The condition determining what will here be called the type of diversion works, is the available room, i.e., the width of the valley at or about water level. Three distinct types may be defined as follows:

Type 1

A channel so wide that it may be encroached upon by the necessary working area, the stream meanwhile occupying the other portion.

Type 2

A narrow valley where an artificial channel must be provided, usually upon one side.

Type 3

A valley or canyon so narrow that reasonable access to the bottom requires that the stream be removed from it entirely by means of a tunnel.
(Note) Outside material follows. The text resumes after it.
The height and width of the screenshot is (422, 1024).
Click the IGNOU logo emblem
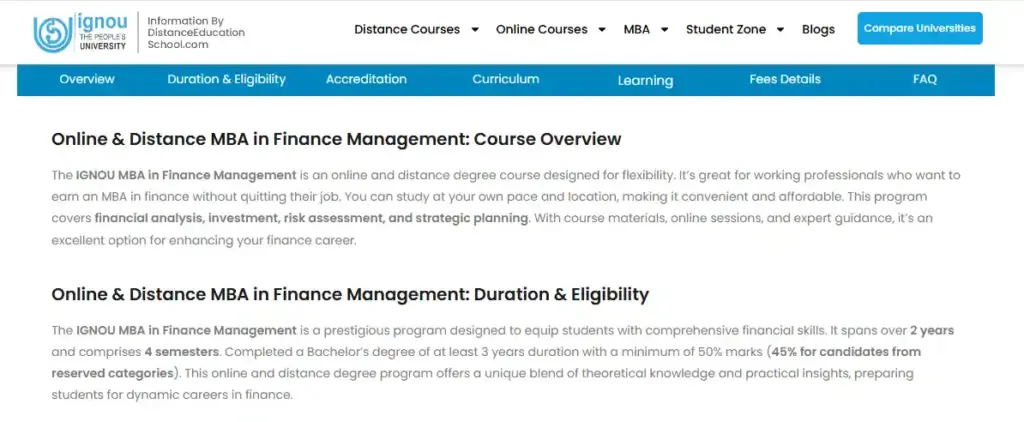click(x=51, y=33)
Types 1 and 3 are fairly well defined, and different examples may vary only in the amount of water handled; Type 2 on the contrary covers a much wider range; a greater variety of conditions produces such variation in design that rarely may two examples be at all comparable. Conditions other than width of valley are the following: maximum amount of water to be handled, depth and nature of loose material between water level and foundation, character and amount of silt carried by stream as affecting the tightness and efficiency of an earth dam; cost of power for pumping purposes; whether or not derricks or cableways may be readily placed so as to handle any proposed cribs or flumes; manner in which materials for permanent dam are to be assembled and placed; location, size and character of permanent outlets through dam; whether maximum floods will be expected and allowed to pass over the work; whether running ice or logs may obstruct the channel; probable length of time required; availability or cost of materials; possible uses of water for permanent construction or by other enterprises or for navigation.

Some conditions will be favorable and some unfavorable. In fact certain unfavorable conditions may necessarily mean that certain others are favorable. Thus a very swift current would indicate a fall that might readily be made available for cheap power for construction purposes, and probably also that there is not much loose material to handle. A very wide stream might indicate that it was correspondingly shallow. Large and violent floods might indicate a long season of minimum flow, etc. Let us consider first temporary works of Type 1 of which McCall's Ferry and Keokuk are conspicuous examples.
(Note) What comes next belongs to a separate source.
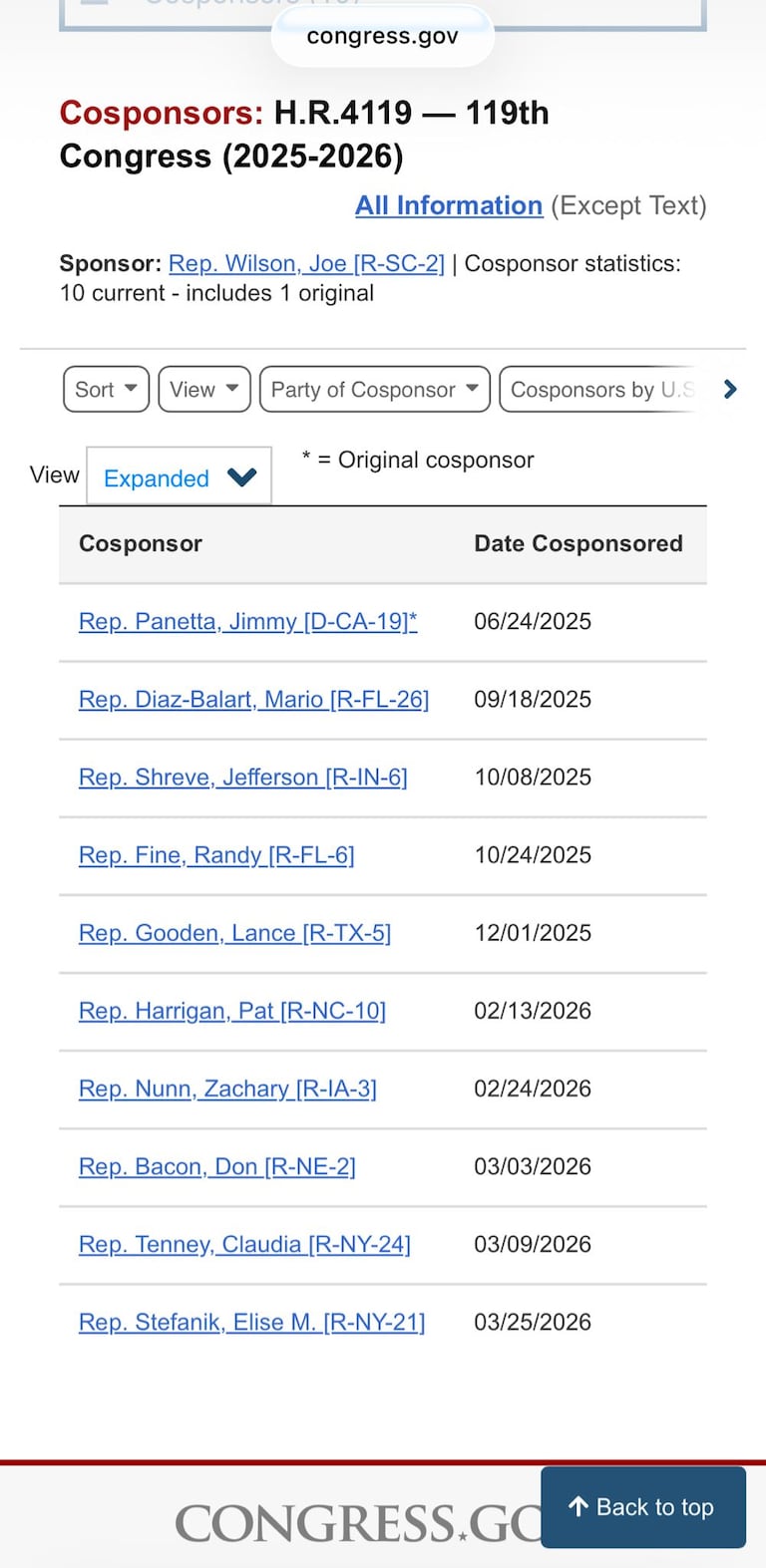This screenshot has width=766, height=1568.
Task: Open Rep. Diaz-Balart, Mario link
Action: [253, 699]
The indicated procedure is to enclose approximately one-half of the site in a cofferdam; diverting the stream through the other half. In the half thus first enclosed and built are constructed the permanent outlets from the reservoir. If the volume of water to be handled is in excess of the capacity of the permanent outlets, additional temporary openings may be left through the dam after securing the foundation and building up to a certain elevation. (See Plate II, Fig. D.) These temporary openings must be so made that they can be filled with masonry later. After the first half has been thus built, the second half of the site is enclosed and built in a similar manner, while diverting the water through the openings in the first half; this, of course, necessitates the removal of a sufficient amount of the first cofferdam.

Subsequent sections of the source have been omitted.